СПИСОК ЗАДАНИЙ:
**A)** Благодаря чему Георгий Петрович не погиб в аварии у парома, согласно отрывку о пленэре?
**B)** Переведите на английский язык предложение из отрывка о пленэре: «Запомнились утренний холодок воды в уличном умывальнике, тёплые пушистые оладушки со сгущённым молоком, а главное — удивительная поездка на пароме по озеру: в соседнее село, в баню».

___ ОТРЫВОК ДЛЯ ЧТЕНИЯ ___

Спали мы на деревянных лежаках, поставленных почти вплотную друг к другу. Одежду и сумки вешали на вбитые в стену гвозди, рисунки запихивали под лежанки-кровати. Повсюду валялись грязные с утра сапоги, изрисованные палитры и сохнущие краски, рисунки, наброски, кисточки.
День наполнялся рисованием: до завтрака; после завтрака; выход на этюд перед обедом; послеобеденный натюрморт; подготовка к рисованию захода солнца и полной луны, вечерних сумерек и ночных теней в чёрном лесу. И странное чувство: ещё три дня назад ты не мог даже листик толком нарисовать, а сейчас получались и кусты, и сосны, и дальние деревья на косогоре зовали тебя, так и желая затанцевать на листе. И вечерние игры в мафию, и бесконечные разговоры, когда уже полузасыпаешь. Завтра опять приходилось вставать на восход, но столько всяких чувств рвалось из груди — и тебе, может быть, впервые в жизни было с кем поделиться.
Запомнились утренний холодок воды в уличном умывальнике, тёплые пушистые оладушки со сгущённым молоком, а главное — удивительная поездка на пароме по озеру: в соседнее село, в баню.
Круглые окна на палубе, белые чайки над водой, а мимо проплывала усадьба Строгановых, будто бы построенная самим Воронихиным, бывшим крепостным, так бережно выпестованным своим хозяином, что ходили даже слухи: уж не в родстве ли они.
Белые, классические спокойные колонны. Не из них ли потом вырос великодержавный и всё же узнаваемо родной Казанский собор в Петербурге, кажущемся отсюда бесконечно далеким? Полузаброшенный пруд возле барского дома, сваленные в кучу брёвна. Конечно, перед баней мы опять рисовали, нельзя же просто так тратить целый день. Да и сама баня для меня — целое приключение: круглые блестящие тазы, мыльная пена, длинные волосы пухлых местных тётушек. Плотный пар, постепенно взлетающий к узким окнам под потолком.
Мы ещё сходили в музей, и там было то, чего я никак не ожидала увидеть: программка домашнего спектакля в усадьбе Воронихиных. Пьеса на французском языке, поставленная в Париже и почти одновременно — в этой тихой, заросшей крапивой усадьбе на берегу мирно плещущегося озера… Так странно было после бани и пухлых тётушек, после пахучих деревенских магазинов увидеть эти слова на французском языке, представить себе здесь театр.
Из окон спальни мы видели деревянное крыльцо нашего временного дома, колодец в сараюшке и директора нашего пленэра и художки Георгия Петровича, каждый день гонявшего на мотоцикле в заозерное село за хлебом. Однажды у парома он попал в аварию и не погиб только потому, что у него в рюкзаке за спиной были спасительные буханки. А мы, дети, были переполнены счастьем. Только немного ворчали, что вкуснейшие рыбные консервы с картошкой нам клали в ту же самую тарелку, что и пушистые оладьи со сгущёнкой.

___ ВЫБОРКА ДАННЫХ ___

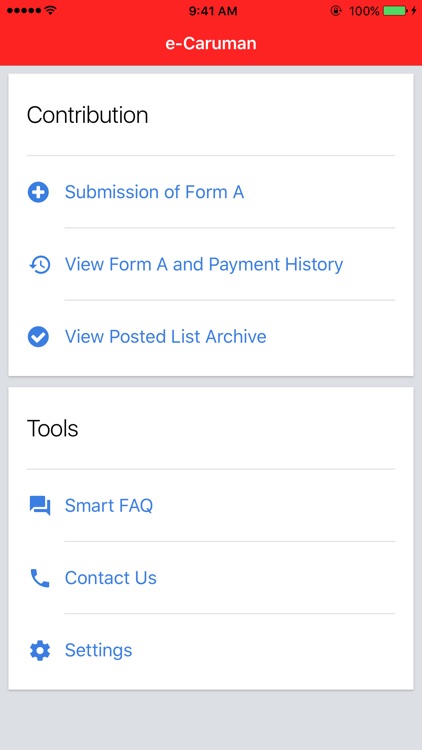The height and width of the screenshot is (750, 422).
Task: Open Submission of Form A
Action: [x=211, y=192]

___

ОЖИДАЕМЫЕ РЕЗУЛЬТАТЫ:
**A)** У него в рюкзаке за спиной были буханки хлеба.

**B)** What stayed in memory were the morning chill of the water in the outdoor washstand, the warm fluffy pancakes with condensed milk, and above all an amazing ferry ride across the lake: to the neighboring village, to the bathhouse.